この激派の動きに対し、正志斎は 2 月 28 日 に、長岡宿に屯する輩は朝廷からの「勅書」返納の命に背く逆賊であるからこれを討つとして、激派追討のため鎮圧軍を編成した。これを見た高橋ら長岡宿に屯していた集団は脱藩して江戸へと逃れ、水戸城下から逃れて来た激派の一団や薩摩浪士の有村兼武・兼清兄弟らと合流し、 3 月 3 日 、 江戸城 桜田門外で直弼を襲撃して殺害した( 桜田門外の変 )。 8 月 15 日 の斉昭病没後も激派の行動はやまず、さらに 第一次東禅寺事件 ・ 坂下門外の変 などを起こすに至った。
第一次東禅寺事件
文久 元年 5 月 28 日 ( 1861 年 7 月 5 日 )、 水戸藩 脱藩の攘夷派浪士 14 名が イギリス 公使 ラザフォード・オールコック らを襲撃した事件。

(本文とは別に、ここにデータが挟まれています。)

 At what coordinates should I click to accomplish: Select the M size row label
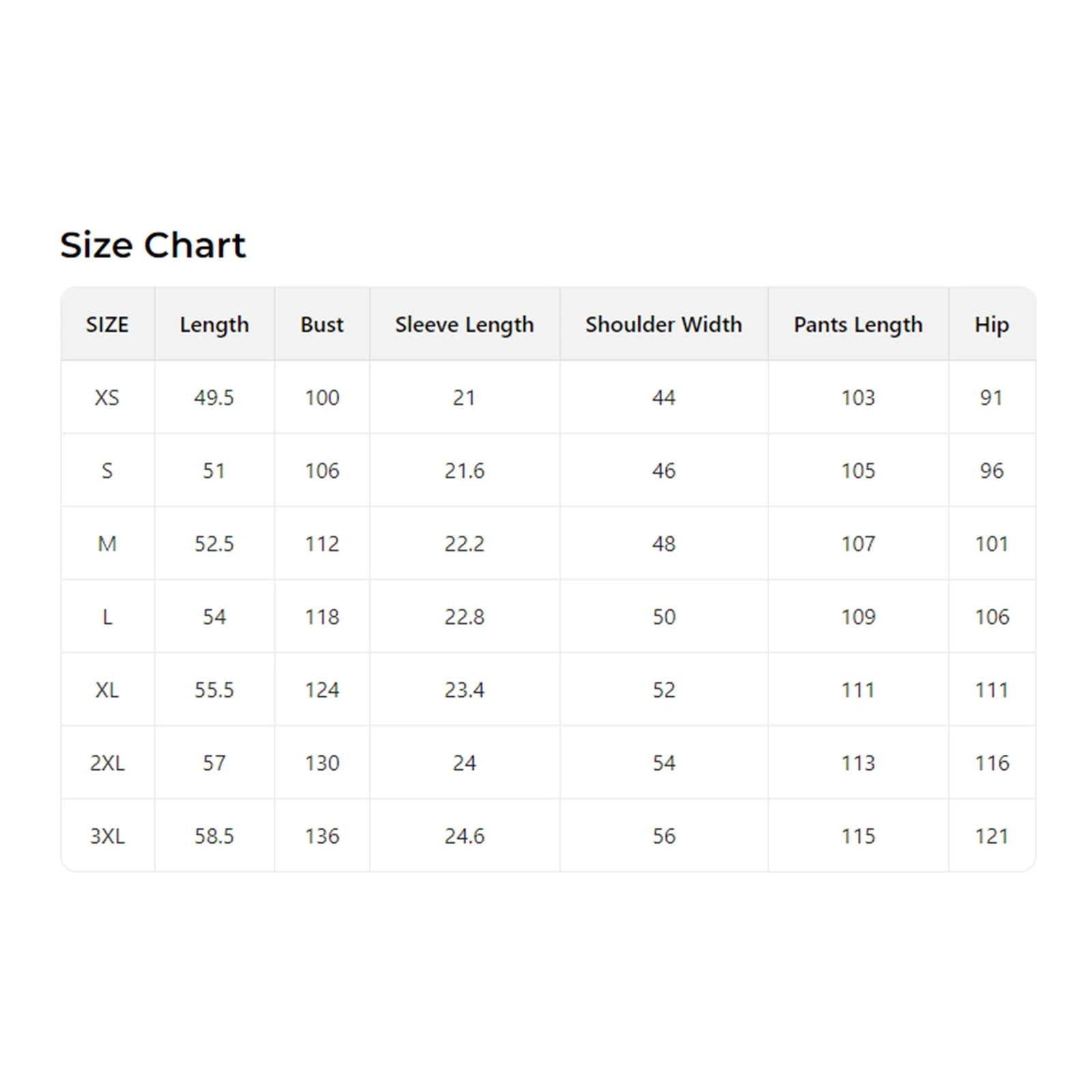[107, 543]
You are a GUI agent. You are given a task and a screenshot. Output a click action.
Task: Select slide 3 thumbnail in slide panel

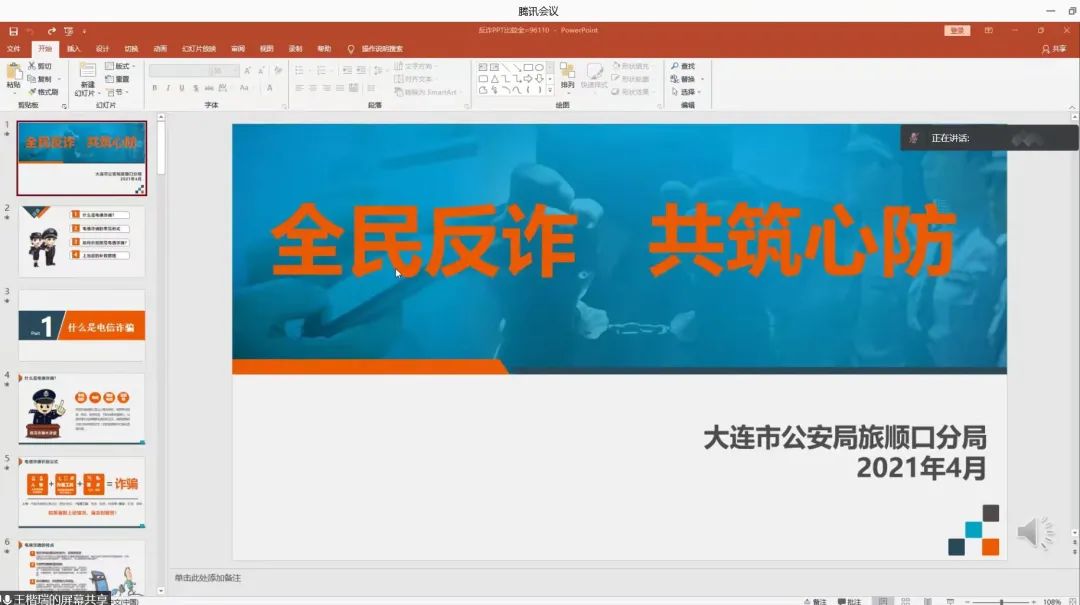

文久元年5月、イギリス公使オールコックは長崎から江戸へ向かう際、幕府が警備上の問題から海路での移動を勧めたのに対し、条約で定める国内旅行権を強硬に主張して陸路で江戸へ旅し、5月27日にはイギリス公使館が置かれていた江戸高輪東禅寺に入った。この行動に対し、尊攘派の志士らは「 夷狄 である外人男性に神州日本が穢され田」と憤激した。
水戸藩脱藩の攘夷派浪士・ 有賀半弥 ら14名は、5月24日に 常陸国 玉造湊を出航し、東禅寺門前の浜に上陸すると、 品川宿 の妓楼「虎屋」で決別の盃を交わした後、5月28日午後10時頃、東禅寺のイギリス公使館内に侵入し、オールコック公使らを襲撃した。 外国奉行 配下で公使館の警備に就いていた 旗本 や 郡山藩 士・ 西尾藩 士らが応戦し、邸の内外で攘夷派浪士と戦闘し、双方が死傷者を出した(警備兵 2 名、浪士側 3 名が死亡)。オールコックは危うく難を逃れたが、書記官 ローレンス・オリファント と長崎駐在領事 ジョージ・モリソン が負傷した。両名はその後帰国している。
攘夷派浪士は公使らの殺害に失敗し逃走、有賀半弥、 小堀寅吉 、 古川主馬之介 の3名がその場で討取られ、 榊鉞三郎 が現場で捕縛された(旗本・ 生駒親敬 に預けられた後、 12 月に斬首)。
逃げた浪士も、「虎屋」で包囲され、 中村貞吉 、 山崎信之介 の2名は切腹、 石井金四郎 は捕えられ、旗本・ 山名義済 に預けられた後に処刑。 前木新八郎 も逃げ切れず切腹している。浪士らはいずれも襲撃の趣意書を携帯しており、それには「尊攘の大義のため」実行した旨が記されていた。逃走した 黒沢五郎 、 高畑総次郎 はその後、 坂下門外の変 に参加し闘死した。 岡見留次郎 は西国に逃走し 天誅組の変 に参加、敗走後捕えられ斬首された。 木村幸之助 、 森半蔵 ら、その他の浪士たちも逃亡の末切腹・獄死及び斬首され、 明治時代 まで生き延びたのは 渡辺剛蔵 、 矢沢金之助 と、襲撃に参加せず、逃走・捕縛後に 明治維新 により特赦された 堀江芳之助 のみであった。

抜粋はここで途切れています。